# Exploratory Data Analysis - Crime Data Los Angeles

This notebook is used to explore the questions for the Data Scientist Exercise in July 2020.

- How many crimes were reported over the past 5 years?
- List the top five reported crimes for each year for the past 5 years.
- What are the most common MO codes? Have these changed over the past 5 years?
- How else has reported crime changed over time in the City?
- Based on your analysis, please share any changes to services, programs, or policies that the City should consider.

##  Load libraries

In [10]:
# Import libraries
import os, sys, subprocess
import json
import pandas as pd
import numpy as np
from langdetect import detect
import pickle

pd.set_option('display.max_colwidth', -1)

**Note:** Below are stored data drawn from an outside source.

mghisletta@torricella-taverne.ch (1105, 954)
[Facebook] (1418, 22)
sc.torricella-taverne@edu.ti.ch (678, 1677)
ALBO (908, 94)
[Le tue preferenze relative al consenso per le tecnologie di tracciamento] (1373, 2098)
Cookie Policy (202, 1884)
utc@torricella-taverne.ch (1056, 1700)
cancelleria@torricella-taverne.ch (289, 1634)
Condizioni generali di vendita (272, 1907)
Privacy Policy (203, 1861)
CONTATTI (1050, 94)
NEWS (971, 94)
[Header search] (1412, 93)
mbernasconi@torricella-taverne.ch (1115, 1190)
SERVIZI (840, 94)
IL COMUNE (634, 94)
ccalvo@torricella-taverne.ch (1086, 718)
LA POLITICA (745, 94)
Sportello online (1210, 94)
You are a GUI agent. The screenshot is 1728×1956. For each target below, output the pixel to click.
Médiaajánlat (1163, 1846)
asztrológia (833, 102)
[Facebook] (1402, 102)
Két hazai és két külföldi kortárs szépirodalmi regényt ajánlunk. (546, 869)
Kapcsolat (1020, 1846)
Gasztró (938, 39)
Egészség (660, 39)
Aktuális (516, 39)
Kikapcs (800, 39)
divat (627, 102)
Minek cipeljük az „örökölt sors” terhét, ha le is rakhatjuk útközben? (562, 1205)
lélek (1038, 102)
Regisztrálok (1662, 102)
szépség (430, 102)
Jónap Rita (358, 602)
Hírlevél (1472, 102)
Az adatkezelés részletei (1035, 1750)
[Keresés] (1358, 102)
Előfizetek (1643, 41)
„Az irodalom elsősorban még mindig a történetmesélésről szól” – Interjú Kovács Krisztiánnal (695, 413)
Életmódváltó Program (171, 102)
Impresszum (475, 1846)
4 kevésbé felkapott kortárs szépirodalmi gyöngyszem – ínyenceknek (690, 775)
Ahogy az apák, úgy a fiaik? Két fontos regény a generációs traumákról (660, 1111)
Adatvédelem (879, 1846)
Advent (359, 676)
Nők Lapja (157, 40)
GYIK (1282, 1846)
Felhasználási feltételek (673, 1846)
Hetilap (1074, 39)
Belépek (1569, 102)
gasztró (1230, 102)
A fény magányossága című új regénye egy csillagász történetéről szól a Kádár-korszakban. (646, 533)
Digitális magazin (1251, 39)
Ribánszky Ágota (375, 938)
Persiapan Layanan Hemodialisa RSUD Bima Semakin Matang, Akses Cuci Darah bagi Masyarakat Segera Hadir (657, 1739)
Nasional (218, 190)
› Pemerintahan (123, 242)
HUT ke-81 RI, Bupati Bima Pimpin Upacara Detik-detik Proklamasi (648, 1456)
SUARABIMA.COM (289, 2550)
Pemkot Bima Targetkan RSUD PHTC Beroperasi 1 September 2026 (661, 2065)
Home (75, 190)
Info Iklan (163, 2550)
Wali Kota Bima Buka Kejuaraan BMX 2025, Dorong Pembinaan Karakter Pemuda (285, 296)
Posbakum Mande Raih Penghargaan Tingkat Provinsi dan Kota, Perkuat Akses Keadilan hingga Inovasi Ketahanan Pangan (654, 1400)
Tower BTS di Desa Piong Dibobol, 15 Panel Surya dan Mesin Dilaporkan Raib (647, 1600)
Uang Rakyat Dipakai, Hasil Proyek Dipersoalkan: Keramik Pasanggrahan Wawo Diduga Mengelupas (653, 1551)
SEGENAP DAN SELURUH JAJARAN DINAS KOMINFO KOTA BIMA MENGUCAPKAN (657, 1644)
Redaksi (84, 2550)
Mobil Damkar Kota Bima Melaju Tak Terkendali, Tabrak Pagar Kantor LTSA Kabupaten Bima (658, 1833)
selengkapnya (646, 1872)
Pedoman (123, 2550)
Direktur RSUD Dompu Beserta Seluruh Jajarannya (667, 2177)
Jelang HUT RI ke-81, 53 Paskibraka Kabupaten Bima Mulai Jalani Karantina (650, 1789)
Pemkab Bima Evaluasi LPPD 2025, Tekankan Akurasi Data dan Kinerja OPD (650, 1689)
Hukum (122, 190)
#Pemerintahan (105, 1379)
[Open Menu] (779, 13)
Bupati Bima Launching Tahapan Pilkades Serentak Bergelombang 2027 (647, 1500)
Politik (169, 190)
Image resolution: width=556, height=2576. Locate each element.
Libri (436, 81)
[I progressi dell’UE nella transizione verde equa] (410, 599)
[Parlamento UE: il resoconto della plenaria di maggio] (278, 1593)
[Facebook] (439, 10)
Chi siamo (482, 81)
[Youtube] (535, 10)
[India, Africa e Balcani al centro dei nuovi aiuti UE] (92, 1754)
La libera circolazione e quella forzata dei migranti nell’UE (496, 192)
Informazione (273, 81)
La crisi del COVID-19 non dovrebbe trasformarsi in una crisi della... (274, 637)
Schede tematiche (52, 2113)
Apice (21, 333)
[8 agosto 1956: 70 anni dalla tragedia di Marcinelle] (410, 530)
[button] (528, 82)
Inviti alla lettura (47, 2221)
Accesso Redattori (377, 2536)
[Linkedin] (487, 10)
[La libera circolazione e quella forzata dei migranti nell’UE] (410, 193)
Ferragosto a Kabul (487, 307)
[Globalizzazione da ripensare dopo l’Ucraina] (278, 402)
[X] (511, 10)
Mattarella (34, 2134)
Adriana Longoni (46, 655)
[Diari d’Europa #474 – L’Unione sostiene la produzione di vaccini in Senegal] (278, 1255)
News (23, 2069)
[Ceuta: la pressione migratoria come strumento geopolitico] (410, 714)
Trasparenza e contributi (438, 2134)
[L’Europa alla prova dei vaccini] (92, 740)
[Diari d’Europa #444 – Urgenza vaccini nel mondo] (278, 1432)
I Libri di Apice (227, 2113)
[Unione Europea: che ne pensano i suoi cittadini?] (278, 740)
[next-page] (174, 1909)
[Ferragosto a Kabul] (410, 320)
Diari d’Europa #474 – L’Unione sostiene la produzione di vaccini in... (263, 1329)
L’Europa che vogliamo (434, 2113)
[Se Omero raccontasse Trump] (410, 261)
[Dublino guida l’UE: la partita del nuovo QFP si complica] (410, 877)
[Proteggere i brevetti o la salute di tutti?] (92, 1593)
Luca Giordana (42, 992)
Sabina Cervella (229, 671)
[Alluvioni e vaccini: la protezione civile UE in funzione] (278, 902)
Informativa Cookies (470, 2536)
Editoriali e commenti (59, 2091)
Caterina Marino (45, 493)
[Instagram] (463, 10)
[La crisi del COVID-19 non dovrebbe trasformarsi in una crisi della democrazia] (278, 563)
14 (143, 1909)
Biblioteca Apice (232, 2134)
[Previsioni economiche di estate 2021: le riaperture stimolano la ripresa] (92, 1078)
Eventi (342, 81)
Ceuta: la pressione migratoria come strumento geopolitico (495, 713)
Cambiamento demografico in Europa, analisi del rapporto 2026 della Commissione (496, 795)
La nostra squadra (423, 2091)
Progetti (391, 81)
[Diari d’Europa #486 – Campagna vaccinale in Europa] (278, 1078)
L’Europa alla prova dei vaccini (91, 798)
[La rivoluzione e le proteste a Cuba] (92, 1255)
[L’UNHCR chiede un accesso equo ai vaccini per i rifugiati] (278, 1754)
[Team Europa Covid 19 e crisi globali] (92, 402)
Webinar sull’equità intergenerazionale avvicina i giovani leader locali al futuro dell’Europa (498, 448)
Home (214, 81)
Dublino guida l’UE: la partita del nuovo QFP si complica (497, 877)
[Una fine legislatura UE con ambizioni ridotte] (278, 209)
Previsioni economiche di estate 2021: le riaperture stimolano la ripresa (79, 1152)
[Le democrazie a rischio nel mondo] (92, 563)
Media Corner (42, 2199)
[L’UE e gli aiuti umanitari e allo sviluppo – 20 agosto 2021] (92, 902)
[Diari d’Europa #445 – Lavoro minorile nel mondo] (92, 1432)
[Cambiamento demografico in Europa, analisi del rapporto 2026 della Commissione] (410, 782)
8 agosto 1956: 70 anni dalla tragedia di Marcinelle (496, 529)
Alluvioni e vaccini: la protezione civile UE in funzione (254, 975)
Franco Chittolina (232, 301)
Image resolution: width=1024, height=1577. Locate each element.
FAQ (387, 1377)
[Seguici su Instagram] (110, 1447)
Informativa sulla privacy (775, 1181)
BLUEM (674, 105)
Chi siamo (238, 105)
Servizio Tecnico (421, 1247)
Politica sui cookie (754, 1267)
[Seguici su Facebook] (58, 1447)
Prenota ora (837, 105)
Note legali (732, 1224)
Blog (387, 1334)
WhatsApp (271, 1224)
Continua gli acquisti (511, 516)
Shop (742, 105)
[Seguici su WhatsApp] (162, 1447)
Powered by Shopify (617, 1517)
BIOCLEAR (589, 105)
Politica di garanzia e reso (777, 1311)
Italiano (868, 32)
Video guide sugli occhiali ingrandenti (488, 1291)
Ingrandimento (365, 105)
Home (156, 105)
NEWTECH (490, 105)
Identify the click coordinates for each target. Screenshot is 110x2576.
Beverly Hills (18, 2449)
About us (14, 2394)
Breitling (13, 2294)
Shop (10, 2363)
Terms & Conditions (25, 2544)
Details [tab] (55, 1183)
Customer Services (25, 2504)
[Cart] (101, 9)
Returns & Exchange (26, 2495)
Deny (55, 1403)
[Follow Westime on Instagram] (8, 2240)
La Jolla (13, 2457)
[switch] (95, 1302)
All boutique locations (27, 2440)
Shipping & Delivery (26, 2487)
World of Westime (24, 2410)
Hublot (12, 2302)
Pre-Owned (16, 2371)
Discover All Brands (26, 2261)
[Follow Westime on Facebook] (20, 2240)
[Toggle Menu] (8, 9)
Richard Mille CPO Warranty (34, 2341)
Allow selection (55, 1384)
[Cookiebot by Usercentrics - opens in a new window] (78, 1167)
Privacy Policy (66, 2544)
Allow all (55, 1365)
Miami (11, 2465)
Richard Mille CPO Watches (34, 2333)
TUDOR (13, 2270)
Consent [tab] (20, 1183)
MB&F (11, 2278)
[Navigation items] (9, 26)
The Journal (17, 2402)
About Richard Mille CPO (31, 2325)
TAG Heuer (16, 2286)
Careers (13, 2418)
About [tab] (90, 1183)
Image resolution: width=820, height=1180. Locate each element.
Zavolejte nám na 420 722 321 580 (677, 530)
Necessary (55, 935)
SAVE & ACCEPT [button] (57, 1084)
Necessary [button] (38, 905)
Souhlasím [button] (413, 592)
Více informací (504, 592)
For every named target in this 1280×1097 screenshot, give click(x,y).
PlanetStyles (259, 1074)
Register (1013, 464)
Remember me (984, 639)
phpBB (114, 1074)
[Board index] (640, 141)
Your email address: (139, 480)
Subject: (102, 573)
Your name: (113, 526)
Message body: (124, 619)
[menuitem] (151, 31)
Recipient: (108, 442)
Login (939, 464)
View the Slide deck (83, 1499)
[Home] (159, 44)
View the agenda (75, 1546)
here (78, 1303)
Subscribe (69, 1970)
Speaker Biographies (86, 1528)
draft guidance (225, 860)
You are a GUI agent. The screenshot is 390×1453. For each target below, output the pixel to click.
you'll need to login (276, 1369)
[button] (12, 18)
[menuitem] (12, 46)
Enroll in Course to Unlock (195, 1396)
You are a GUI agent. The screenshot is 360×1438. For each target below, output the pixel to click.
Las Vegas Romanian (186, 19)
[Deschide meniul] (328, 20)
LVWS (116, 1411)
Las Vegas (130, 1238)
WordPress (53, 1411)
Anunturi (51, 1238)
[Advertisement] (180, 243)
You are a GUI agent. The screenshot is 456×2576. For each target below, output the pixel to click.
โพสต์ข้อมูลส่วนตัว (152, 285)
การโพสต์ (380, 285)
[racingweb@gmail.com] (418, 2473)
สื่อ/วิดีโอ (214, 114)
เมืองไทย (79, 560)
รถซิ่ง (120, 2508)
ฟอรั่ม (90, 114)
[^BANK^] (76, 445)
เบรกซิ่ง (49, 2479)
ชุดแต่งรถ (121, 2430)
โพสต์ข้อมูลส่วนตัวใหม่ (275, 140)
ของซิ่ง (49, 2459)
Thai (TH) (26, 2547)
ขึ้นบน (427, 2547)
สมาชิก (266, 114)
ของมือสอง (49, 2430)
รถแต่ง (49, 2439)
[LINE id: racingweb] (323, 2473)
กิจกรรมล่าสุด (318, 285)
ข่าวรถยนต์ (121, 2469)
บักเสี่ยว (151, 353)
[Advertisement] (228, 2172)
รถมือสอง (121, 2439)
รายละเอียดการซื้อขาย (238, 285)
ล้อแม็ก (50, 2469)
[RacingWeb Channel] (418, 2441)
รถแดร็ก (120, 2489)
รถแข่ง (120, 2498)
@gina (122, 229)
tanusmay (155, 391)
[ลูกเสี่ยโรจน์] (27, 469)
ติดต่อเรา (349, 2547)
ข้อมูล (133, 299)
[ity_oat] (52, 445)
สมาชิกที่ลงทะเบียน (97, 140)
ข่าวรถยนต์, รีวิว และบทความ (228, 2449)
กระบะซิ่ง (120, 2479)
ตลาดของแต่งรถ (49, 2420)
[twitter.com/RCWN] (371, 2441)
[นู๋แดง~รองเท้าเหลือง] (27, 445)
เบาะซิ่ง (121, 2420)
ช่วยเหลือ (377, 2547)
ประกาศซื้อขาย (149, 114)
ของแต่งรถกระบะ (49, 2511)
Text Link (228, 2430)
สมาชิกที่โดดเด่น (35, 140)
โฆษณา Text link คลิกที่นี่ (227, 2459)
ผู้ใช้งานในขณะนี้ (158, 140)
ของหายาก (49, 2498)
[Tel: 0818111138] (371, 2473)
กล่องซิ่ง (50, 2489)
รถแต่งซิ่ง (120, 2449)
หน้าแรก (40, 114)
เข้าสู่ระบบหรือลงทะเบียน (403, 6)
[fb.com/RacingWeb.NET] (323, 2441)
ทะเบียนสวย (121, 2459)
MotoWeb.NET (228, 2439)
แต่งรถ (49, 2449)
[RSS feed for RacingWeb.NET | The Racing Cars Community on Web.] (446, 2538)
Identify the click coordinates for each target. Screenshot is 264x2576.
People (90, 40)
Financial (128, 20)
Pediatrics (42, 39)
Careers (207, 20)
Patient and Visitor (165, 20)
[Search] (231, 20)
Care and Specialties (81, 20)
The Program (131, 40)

pd.set_option('display.max_rows', 1000)
#pd.set_option('display.max_columns', 500)

In [14]:
# load project config
terminal_call = ! git rev-parse --show-toplevel
repo_path=terminal_call[0]
project_config_path = os.path.join(repo_path,'project_config.json')

with open(project_config_path,'r') as fp: 
    project_config = json.load(fp)

In [12]:
# import custom module to look at trends
module_path = os.path.join(repo_path,project_config['project_module_relative_path'])
sys.path.append(module_path)

import trends
from trends import get_top_trends

from importlib import reload

# Load in data

In [17]:
# load in data that was collected
df = pickle.load(open("../data/crime_data.pkl", "rb"))

## How many crimes were reported over the past 5 years?

In [15]:
# Check how many crimes were reported over the past 5 years
# Calculate current date and offset by 5 years
(df["date_rptd"] > (pd.datetime.now()- pd.DateOffset(years=5))).sum()

1117864

### A: 1,117,864 crimes were reported in the past 5 years

## List the top five reported crimes for each year for the past 5 years.

In [16]:
# Select the last 5 years as a dataframe
df_5 = df[df["date_rptd"] > (pd.datetime.now()- pd.DateOffset(years=5))]

In [None]:
df_5['year'] = pd.DatetimeIndex(df_5['date_rptd']).year

In [None]:
top_5 = df_5.groupby("year")["crm_cd_1"].value_counts(ascending = False)

In [None]:
top_5.groupby('year').nlargest(5).reset_index(level=1, drop=True)

## What are the most common MO codes? Have these changed over the past 5 years?

In [None]:
df_5["mocodes"].value_counts(ascending = False).head(10)

In [None]:
df_5.dtypes

In [None]:
top_5_mo = df_5.groupby("year")["mocodes"].value_counts(ascending = False)

In [None]:
top_5_mo.groupby('year').nlargest(5).reset_index(level=1, drop=True)

## Pickle for later use

In [None]:
# save data for later use
pickle.dump(df_5, open("./data/crime_data_5.pkl", "wb"))